### EXERCISE GOAL
Please write out all of the records below exactly as they appear.
BEGIN MATERIAL PROVIDED
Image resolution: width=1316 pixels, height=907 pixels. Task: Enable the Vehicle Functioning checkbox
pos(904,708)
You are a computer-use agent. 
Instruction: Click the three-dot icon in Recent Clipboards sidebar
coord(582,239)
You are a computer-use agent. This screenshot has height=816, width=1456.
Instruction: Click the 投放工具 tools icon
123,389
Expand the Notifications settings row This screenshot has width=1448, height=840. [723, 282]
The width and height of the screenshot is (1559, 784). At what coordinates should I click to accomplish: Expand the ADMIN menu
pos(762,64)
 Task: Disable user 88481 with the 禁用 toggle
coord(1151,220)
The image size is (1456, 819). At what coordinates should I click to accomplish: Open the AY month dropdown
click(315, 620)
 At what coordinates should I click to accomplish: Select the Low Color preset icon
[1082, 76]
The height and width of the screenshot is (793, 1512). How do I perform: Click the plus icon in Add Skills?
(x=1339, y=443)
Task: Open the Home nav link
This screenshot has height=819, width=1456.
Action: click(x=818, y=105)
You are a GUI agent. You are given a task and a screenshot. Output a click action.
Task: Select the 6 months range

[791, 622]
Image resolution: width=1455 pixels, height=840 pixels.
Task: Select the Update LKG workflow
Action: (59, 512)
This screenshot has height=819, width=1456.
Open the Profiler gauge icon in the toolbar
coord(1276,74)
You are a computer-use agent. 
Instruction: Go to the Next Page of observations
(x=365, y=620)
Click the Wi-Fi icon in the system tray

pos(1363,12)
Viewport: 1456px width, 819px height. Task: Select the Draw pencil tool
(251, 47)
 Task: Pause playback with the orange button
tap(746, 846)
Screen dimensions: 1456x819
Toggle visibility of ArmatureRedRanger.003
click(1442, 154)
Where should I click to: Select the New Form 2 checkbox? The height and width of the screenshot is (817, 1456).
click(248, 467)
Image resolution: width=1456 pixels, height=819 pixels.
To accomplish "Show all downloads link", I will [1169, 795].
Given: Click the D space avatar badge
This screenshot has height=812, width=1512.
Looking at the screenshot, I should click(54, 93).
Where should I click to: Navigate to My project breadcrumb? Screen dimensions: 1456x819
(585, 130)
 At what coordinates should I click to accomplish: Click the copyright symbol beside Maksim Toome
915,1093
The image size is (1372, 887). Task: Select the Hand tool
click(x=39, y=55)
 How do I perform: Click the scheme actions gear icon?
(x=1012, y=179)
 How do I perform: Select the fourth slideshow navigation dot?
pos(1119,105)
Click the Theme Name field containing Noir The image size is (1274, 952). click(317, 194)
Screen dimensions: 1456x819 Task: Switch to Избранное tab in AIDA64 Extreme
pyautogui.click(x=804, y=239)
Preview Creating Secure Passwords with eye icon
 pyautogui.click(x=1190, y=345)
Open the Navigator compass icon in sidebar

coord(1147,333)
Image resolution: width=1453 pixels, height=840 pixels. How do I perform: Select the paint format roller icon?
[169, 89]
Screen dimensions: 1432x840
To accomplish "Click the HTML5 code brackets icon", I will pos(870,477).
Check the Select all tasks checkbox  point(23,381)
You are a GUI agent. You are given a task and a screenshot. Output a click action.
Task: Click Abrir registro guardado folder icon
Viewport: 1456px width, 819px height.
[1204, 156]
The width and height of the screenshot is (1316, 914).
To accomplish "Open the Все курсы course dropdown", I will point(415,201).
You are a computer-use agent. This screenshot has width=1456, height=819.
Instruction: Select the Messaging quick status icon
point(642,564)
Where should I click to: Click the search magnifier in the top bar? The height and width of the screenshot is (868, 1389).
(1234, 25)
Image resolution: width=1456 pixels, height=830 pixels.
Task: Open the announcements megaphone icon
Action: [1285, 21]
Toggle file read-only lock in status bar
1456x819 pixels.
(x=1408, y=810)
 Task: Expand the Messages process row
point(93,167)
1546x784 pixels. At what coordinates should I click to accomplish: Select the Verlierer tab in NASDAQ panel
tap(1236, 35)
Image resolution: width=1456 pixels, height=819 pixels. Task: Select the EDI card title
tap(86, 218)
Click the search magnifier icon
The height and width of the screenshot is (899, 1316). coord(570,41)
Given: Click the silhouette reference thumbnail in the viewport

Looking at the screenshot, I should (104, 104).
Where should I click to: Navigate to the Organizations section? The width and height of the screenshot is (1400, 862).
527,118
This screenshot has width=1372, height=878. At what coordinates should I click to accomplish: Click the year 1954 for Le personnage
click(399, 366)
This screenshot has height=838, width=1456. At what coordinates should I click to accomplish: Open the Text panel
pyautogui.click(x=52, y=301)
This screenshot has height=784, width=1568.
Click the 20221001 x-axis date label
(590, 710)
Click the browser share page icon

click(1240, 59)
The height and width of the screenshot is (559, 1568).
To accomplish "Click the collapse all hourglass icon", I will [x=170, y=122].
END MATERIAL PROVIDED
### YOUR RESPONSE
Image resolution: width=1316 pixels, height=907 pixels. Task: Enable the Vehicle Functioning checkbox
pos(904,708)
You are a computer-use agent. 
Instruction: Click the three-dot icon in Recent Clipboards sidebar
coord(582,239)
You are a computer-use agent. This screenshot has height=816, width=1456.
Instruction: Click the 投放工具 tools icon
123,389
Expand the Notifications settings row This screenshot has width=1448, height=840. [723, 282]
The width and height of the screenshot is (1559, 784). At what coordinates should I click to accomplish: Expand the ADMIN menu
pos(762,64)
 Task: Disable user 88481 with the 禁用 toggle
coord(1151,220)
The image size is (1456, 819). At what coordinates should I click to accomplish: Open the AY month dropdown
click(315, 620)
 At what coordinates should I click to accomplish: Select the Low Color preset icon
[1082, 76]
The height and width of the screenshot is (793, 1512). How do I perform: Click the plus icon in Add Skills?
(x=1339, y=443)
Task: Open the Home nav link
This screenshot has height=819, width=1456.
Action: click(x=818, y=105)
You are a GUI agent. You are given a task and a screenshot. Output a click action.
Task: Select the 6 months range

[791, 622]
Image resolution: width=1455 pixels, height=840 pixels.
Task: Select the Update LKG workflow
Action: (59, 512)
This screenshot has height=819, width=1456.
Open the Profiler gauge icon in the toolbar
coord(1276,74)
You are a computer-use agent. 
Instruction: Go to the Next Page of observations
(x=365, y=620)
Click the Wi-Fi icon in the system tray

pos(1363,12)
Viewport: 1456px width, 819px height. Task: Select the Draw pencil tool
(251, 47)
 Task: Pause playback with the orange button
tap(746, 846)
Screen dimensions: 1456x819
Toggle visibility of ArmatureRedRanger.003
click(1442, 154)
Where should I click to: Select the New Form 2 checkbox? The height and width of the screenshot is (817, 1456).
click(248, 467)
Image resolution: width=1456 pixels, height=819 pixels.
To accomplish "Show all downloads link", I will [1169, 795].
Given: Click the D space avatar badge
This screenshot has height=812, width=1512.
Looking at the screenshot, I should click(54, 93).
Where should I click to: Navigate to My project breadcrumb? Screen dimensions: 1456x819
(585, 130)
 At what coordinates should I click to accomplish: Click the copyright symbol beside Maksim Toome
915,1093
The image size is (1372, 887). Task: Select the Hand tool
click(x=39, y=55)
 How do I perform: Click the scheme actions gear icon?
(x=1012, y=179)
 How do I perform: Select the fourth slideshow navigation dot?
pos(1119,105)
Click the Theme Name field containing Noir The image size is (1274, 952). click(317, 194)
Screen dimensions: 1456x819 Task: Switch to Избранное tab in AIDA64 Extreme
pyautogui.click(x=804, y=239)
Preview Creating Secure Passwords with eye icon
 pyautogui.click(x=1190, y=345)
Open the Navigator compass icon in sidebar

coord(1147,333)
Image resolution: width=1453 pixels, height=840 pixels. How do I perform: Select the paint format roller icon?
[169, 89]
Screen dimensions: 1432x840
To accomplish "Click the HTML5 code brackets icon", I will pos(870,477).
Check the Select all tasks checkbox  point(23,381)
You are a GUI agent. You are given a task and a screenshot. Output a click action.
Task: Click Abrir registro guardado folder icon
Viewport: 1456px width, 819px height.
[1204, 156]
The width and height of the screenshot is (1316, 914).
To accomplish "Open the Все курсы course dropdown", I will point(415,201).
You are a computer-use agent. This screenshot has width=1456, height=819.
Instruction: Select the Messaging quick status icon
point(642,564)
Where should I click to: Click the search magnifier in the top bar? The height and width of the screenshot is (868, 1389).
(1234, 25)
Image resolution: width=1456 pixels, height=830 pixels.
Task: Open the announcements megaphone icon
Action: [1285, 21]
Toggle file read-only lock in status bar
1456x819 pixels.
(x=1408, y=810)
 Task: Expand the Messages process row
point(93,167)
1546x784 pixels. At what coordinates should I click to accomplish: Select the Verlierer tab in NASDAQ panel
tap(1236, 35)
Image resolution: width=1456 pixels, height=819 pixels. Task: Select the EDI card title
tap(86, 218)
Click the search magnifier icon
The height and width of the screenshot is (899, 1316). coord(570,41)
Given: Click the silhouette reference thumbnail in the viewport

Looking at the screenshot, I should (104, 104).
Where should I click to: Navigate to the Organizations section? The width and height of the screenshot is (1400, 862).
527,118
This screenshot has width=1372, height=878. At what coordinates should I click to accomplish: Click the year 1954 for Le personnage
click(399, 366)
This screenshot has height=838, width=1456. At what coordinates should I click to accomplish: Open the Text panel
pyautogui.click(x=52, y=301)
This screenshot has height=784, width=1568.
Click the 20221001 x-axis date label
(590, 710)
Click the browser share page icon

click(1240, 59)
The height and width of the screenshot is (559, 1568).
To accomplish "Click the collapse all hourglass icon", I will [x=170, y=122].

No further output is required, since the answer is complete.